‘My Son’s Not Rainman’ is a new show for 2013 from comedian John Williams. It’s a show about finding the positive in everything, from the joy and wonder of the Special School Disco to the unadulterated thrill of getting the front seat on the Docklands Light Railway. Ultimately, it’s just an uplifting tale about what it really means to be different.
John Williams show runs at the Edinburgh Fringe Festival this summerfrom the 1 – 25 August . The show venue is Just the Tonic@Bristo Square, 45-47 Lothian Street, EH1 1HB . For further details about this and John Williams’ blog click here.

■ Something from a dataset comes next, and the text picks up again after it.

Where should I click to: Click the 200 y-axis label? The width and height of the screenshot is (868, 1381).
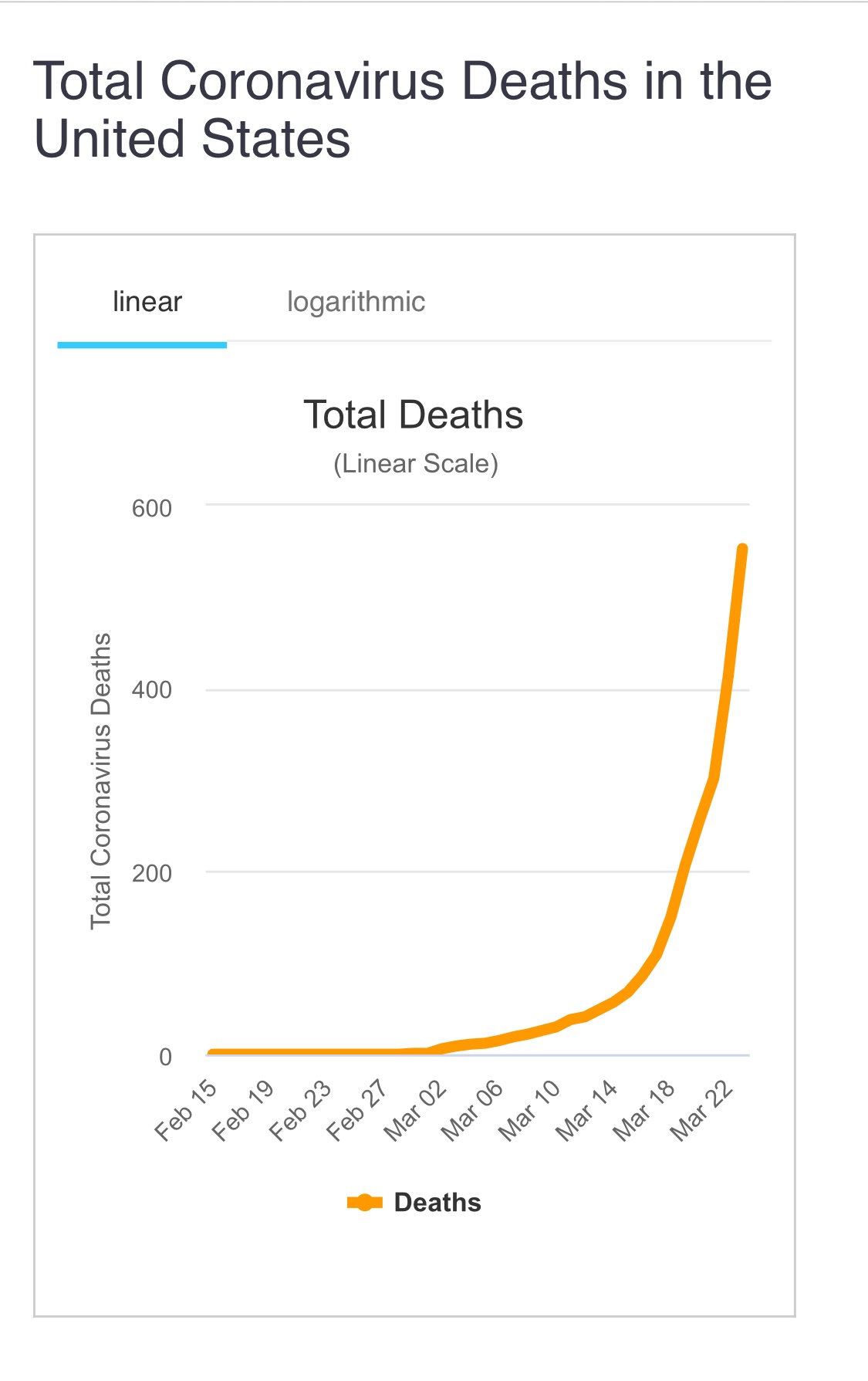click(151, 873)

Here John talks to Autism Network Scotland about his motivation to develop the show and take it on tour.
Comedians have talked of their family life in stand up routines for years. Yet as soon as you mention that you’ve written a stand up show about family life with your disabled son, people tend to recoil in horror. For a recent Radio 4 interview, the researcher asked me, “So, what’s the most offensive thing you say about your son on stage?” … I’m not sure, but that’s probably the most offensive question I’ve been asked. Do I have to ridicule him for it to be humour? When did comedy, particularly around the issue of disability, have to always have a target? Why can’t it be about joy and light and celebrating a unique way of life?
The Boy (as I will refer to my son, to save his blushes) has autism and cerebral palsy. His behaviour can be pretty challenging at times. But our shared lives aren’t a black hole of misery. Far from it. Nobody has ever made me laugh the same way he can. We’ve watched and roared at more cat videos on YouTube than I care to mention. We’ve discussed Doctor Who in a detail that I never thought possible. And we’ve built creations out of Lego that your every day man can only dream of.

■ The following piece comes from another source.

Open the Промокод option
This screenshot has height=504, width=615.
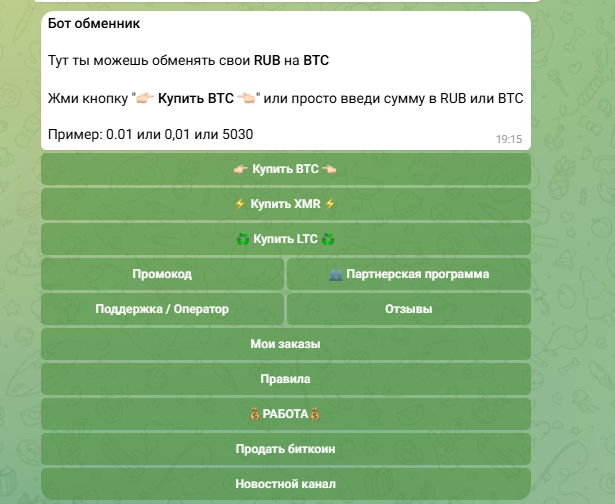(162, 274)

So that’s why I wanted to tell our story. I want people to understand The Boy and the thousands like him. To look beyond the outbursts. To see past the challenging behaviour and ‘strange’ routines. I want to try to create the tiniest chink in the impenetrable wall called ‘autism’ and provide a glimpse of the brilliant Boy on the other side. And if people decide to come along for the ride, I promise it’ll be worth it. He’ll make them laugh far, far more than his Dad could ever hope to.